While wealthy legislators in Washington haggle over how to protect the profits of private insurance providers, men and women trying to live in the United States on less than $30,000 a year are standing in line for two and a half hours to get flu shots for themselves and their children.
And they stand in line gladly because at the end of the wait their children are protected from the flu.
If not for free flu clinics, millions of Americans could not pay to immunize their children at $25 a pop.
We don’t need an all-purpose, all or nothing bill thousands of pages long dedicated to safe-guarding the financial interests of the insurance and pharmaceutical industries.
We need a few practical measures dealing with health and how people who earn less than a senator can stay well.
Something as simple as free flu shots can be a life saver for low income families.
Compared to the senators and congressmen, at least three-quarters of the population is low income.

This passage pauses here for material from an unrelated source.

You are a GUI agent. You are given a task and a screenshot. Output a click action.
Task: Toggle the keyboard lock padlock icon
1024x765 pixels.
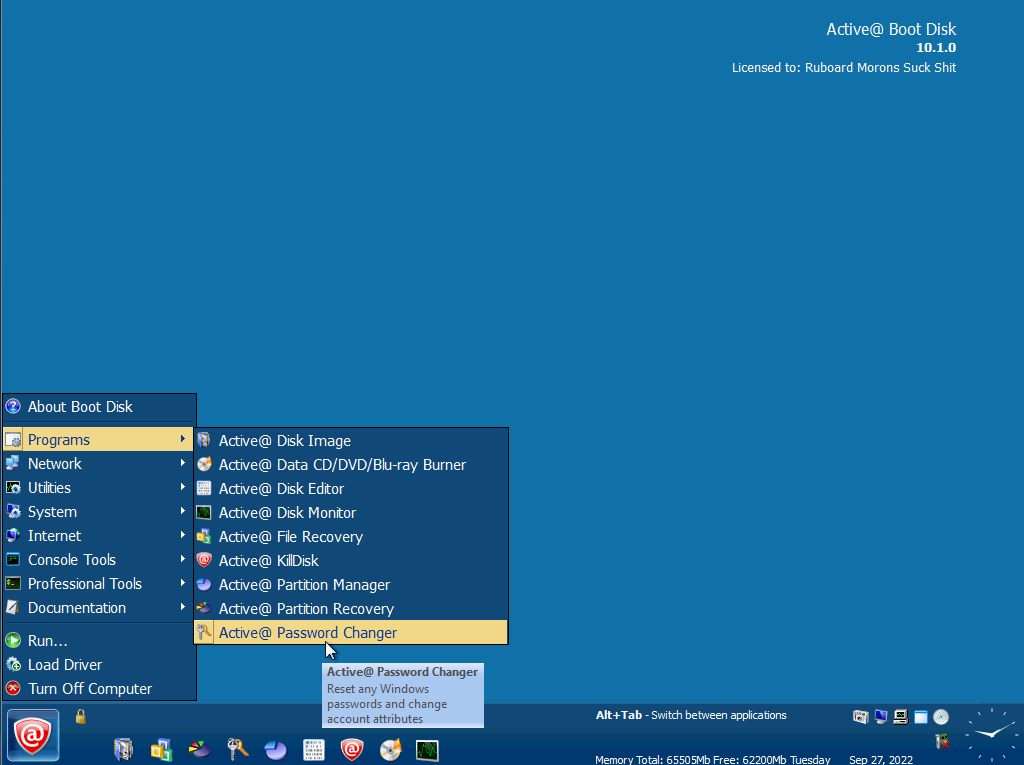78,716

Congressmen and senators are paid $174,000 a year. Someone working for the minimum wage is lucky to earn $14,000 a year. As a teacher, I was earning $35,000 after 25 years of teaching.
Even without all the extras they manage to pile onto that princely sum, congressmen and senators live higher on the hog than millions of the rest of us.
I cannot understand what prompts all the bile being spewed by politicians and others over efforts to bring about a change in the way health care is administered in this country.
I’m just now becoming aware of venomous media personalities who dedicate themselves to expounding a selfish, mean-spirited view of human existence.
Come on, people! Turn off the talk shows and look around the community you live in. Let real people shape your views, not anti-social bullies like Bill O’Reilly, Rush Limbaugh, Bill Cunningham and Glen Beck.
When it comes down to it, those flickering noisy shadows don’t even exist. But your neighbors do.